Da ich Grundlagenforschung betreibe, gibt es keinen direkten Nutzen für Bürgerinnen und Bürger unserer Region. Ein tieferes Verständnis der Grundprinzipien von Lernen und Gedächtnis könnte uns aber eines Tages dabei helfen, lernbezogene Erkrankungen wie beispielsweise Demenz besser zu verstehen.

Welches ist Ihr Lieblingsort in unserer Region?

Im Sommer gehe ich gerne mit Freunden zum Bornhorster See schwimmen und entspannen. Zur Abendzeit findet man mich häufig im Restaurant „Beschte!“, die vegetarischen Burger sind hier sehr zu empfehlen. Zudem treibe ich gerne Sport und bin Mitglied im Tennisverein „TC Blau-Weiß Oldenburg“ in Donnerschwee. Die schöne Anlage, auf der ich im Sommer viel Zeit verbringe, gehört somit wohl auch zu einem meiner Lieblingsorte in Oldenburg.

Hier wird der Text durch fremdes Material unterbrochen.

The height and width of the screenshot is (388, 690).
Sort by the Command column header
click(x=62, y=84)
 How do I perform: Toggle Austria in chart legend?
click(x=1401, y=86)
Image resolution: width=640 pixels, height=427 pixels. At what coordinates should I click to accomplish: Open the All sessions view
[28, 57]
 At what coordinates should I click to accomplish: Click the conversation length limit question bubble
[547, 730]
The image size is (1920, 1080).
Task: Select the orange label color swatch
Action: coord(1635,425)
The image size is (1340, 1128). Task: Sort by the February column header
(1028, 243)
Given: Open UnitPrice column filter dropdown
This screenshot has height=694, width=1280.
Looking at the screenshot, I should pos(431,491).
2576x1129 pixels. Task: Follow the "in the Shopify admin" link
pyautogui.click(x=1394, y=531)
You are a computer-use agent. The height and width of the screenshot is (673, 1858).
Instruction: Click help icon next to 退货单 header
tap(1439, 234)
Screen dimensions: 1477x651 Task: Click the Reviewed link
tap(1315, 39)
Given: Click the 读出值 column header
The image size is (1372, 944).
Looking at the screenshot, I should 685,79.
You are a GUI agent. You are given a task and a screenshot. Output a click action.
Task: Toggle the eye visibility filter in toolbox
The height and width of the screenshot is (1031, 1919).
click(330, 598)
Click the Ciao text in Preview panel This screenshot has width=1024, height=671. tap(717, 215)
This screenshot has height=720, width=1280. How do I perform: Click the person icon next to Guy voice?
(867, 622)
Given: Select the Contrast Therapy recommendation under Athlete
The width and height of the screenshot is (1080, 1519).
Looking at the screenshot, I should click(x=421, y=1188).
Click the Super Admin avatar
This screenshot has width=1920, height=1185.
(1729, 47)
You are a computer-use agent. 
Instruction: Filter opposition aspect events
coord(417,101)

Im Sommer findet man Jens-Steffen Scherer oft auf dem Tennisplatz
Foto: Unsplash: samuel-elias

Welche „Impulse“ wünschen sie sich von unseren Leser_innen?

Ich wünsche mir vor allem Interesse an der Wissenschaft und damit an Formaten der Wissenschaftskommunikation. Oldenburg hat in diesem Bereich so tolle Veranstaltungen, wie das Pubquiz, Hirn vom Hahn, Science Slams oder öffentliche Vorträge sowie Podiumsdiskussionen an der Universität und im Schlauen Haus zu bieten. Hier möchte ich zukünftig noch viel mehr interessierte Bürgerinnen und Bürger unserer Region treffen. Zudem möchte ich jeden Einzelnen ermuntern, sich in wichtige Fragen und Debatten unserer Zeit einzubringen. Gerade jetzt in Zeiten von Corona merken wir wieder, wie wichtig eine informierte, mündige Gesellschaft ist.